Artificial Insemination

AI refers to the process of placing sperm directly into the woman’s uterus via a long sterile catheter. It is a relatively simple and painless procedure that is performed in the office.

Intrauterine Insemination (IUI)

The most common type of Artificial Insemination is intrauterine insemination (IUI).

An intrauterine insemination is scheduled the day after a positive color change with the ovulation predictor kit or by a confirming ultrasound.  On the morning of the insemination, a fresh semen sample is collected by the male and then prepared by the andrology technician.  The insemination begins with an ultrasound to determine which ovary is ovulating.  Sperm is directly inserted into the uterus via a catheter directing the sample towards the ovary that is ovulating.  If there is clear evidence of ovulation, we do a single insemination.  If ovulation has not yet fully occurred, we will schedule a second insemination the next day.  After your insemination, there are no specific restrictions regarding activity or intercourse.

The goal of IUI is to increase the number of quality sperm at the fertilization site, at the optimal time.

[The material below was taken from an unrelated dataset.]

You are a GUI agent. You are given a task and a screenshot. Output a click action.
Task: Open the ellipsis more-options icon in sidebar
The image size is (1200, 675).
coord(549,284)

Intrauterine Insemination w/ Gonadotropin Stimulation

Gonadotropins are used to stimulate the growth of follicles.  At our office, we use Follistim.  Follistim contains the active ingredient follitropin beta made using recombinant DNA technology.  This hormone is the same as the follicle-stimulating hormone (FSH) produced by the pituitary gland, which plays an important role in human fertility and reproduction.  It is administered as a subcutaneous injection starting typically on day 8 of menstrual cycle, and continuing approximately 5-7 days, until the follicles reach their target size.  Ovulation is then initiated with hCG 10,000 units or Ovidrel.  An intrauterine insemination is scheduled the day following the hCG injection.

On the morning of the insemination, a fresh semen sample is collected by the male and prepared by the andrology technician.  The insemination begins with an ultrasound to determine which ovary is ovulating.  Sperm is directly inserted into the uterus via a catheter directing the sample towards the ovary that is ovulating.  If there is clear evidence of ovulation, we do a single insemination.  If ovulation has not yet fully occurred, we will schedule a second insemination the next day.  After your insemination, there are no specific restrictions regarding activity or intercourse. The goal of IUI is to increase the number of sperm at the fertilization site, at the optimal time.

Intrauterine Insemination w/ Donor Sperm

Using an outside donor sperm bank, the patient selects their donor sperm and the sample is sent to our office.  The sample is thawed and prepared for your insemination.